This week’s Newspoll, conducted 26-29 October from a sample of 1620, gave Labor its third successive 54-46 lead. Primary votes were 37% Labor (steady since last fortnight), 35% Coalition (down 1), 10% Greens (steady) and 9% One Nation (steady). This is Turnbull’s 22nd successive Newspoll loss as PM.

31% were satisfied with Turnbull’s performance (down 1) and 59% were dissatisfied (up 3), for a net approval of -28. In the last five weeks, Turnbull has lost 11 points on net approval, and Kevin Bonham says this is Turnbull’s worst net rating since early April. Shorten’s net approval was down two points to -24. The two leaders combined have a net approval of -52, which Bonham says is the third worst of this term.

According to Newspoll, the Michaelia Cash affair and the ousting of Barnaby Joyce by the High Court have had little impact on voting intentions. In Cash’s case, the general public is less concerned with political scandals than the political media and partisans.

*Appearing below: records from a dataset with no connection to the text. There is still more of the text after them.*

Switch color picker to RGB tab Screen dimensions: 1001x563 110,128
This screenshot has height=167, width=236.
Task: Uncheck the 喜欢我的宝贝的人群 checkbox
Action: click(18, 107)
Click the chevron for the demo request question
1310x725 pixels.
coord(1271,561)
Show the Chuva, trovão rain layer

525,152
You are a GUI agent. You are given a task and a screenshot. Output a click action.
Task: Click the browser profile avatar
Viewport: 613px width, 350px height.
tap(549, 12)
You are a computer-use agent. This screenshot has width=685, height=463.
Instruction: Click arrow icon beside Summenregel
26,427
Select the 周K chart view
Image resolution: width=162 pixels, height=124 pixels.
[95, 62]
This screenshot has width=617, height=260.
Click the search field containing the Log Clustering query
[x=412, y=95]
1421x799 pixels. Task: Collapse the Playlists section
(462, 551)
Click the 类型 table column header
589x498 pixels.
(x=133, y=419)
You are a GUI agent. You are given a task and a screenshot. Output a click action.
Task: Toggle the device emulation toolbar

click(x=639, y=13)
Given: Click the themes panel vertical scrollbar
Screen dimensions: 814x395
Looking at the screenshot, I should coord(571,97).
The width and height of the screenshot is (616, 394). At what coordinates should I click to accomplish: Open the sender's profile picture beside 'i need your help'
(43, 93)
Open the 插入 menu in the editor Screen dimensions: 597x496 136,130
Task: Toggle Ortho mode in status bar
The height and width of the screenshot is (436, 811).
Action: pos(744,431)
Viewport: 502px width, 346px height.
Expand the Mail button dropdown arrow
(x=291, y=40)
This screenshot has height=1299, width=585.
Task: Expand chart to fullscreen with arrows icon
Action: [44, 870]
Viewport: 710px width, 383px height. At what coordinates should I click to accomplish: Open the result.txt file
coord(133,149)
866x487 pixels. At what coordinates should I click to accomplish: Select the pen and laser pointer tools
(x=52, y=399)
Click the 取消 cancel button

If the Coalition were reduced to a minority government, there would probably be a public reaction. But the Coalition still holds 75 of the 149 occupied House seats, and Joyce is very likely to retain New England.

If pulling out of the Paris climate agreement “could result in lower electricity prices” (a dubious proposition), voters would favour pulling out 45-40.

Tasmanian Liberal Senator Stephen Parry’s possible dual citizenship could unelect Green Nick McKim

Tasmanian Liberal Senator Stephen Parry’s father may have been a British citzen, in which case Parry is probably a British citizen by descent. Update afternoon on 1 November: Parry is indeed a British citizen, and will resign from the Senate.

Given the High Court’s ruling on 27 October, Parry would be disqualified if he is a dual citizen, and his seat would be taken by Liberal Richard Colbeck. However, there were many more below the line votes in Tasmania than in other states at the last Federal election. If Parry is excluded from the count, slightly different preference flows flip the 12th and final seat from a 141 vote Greens win to a 227 vote One Nation win according to @angrygoat.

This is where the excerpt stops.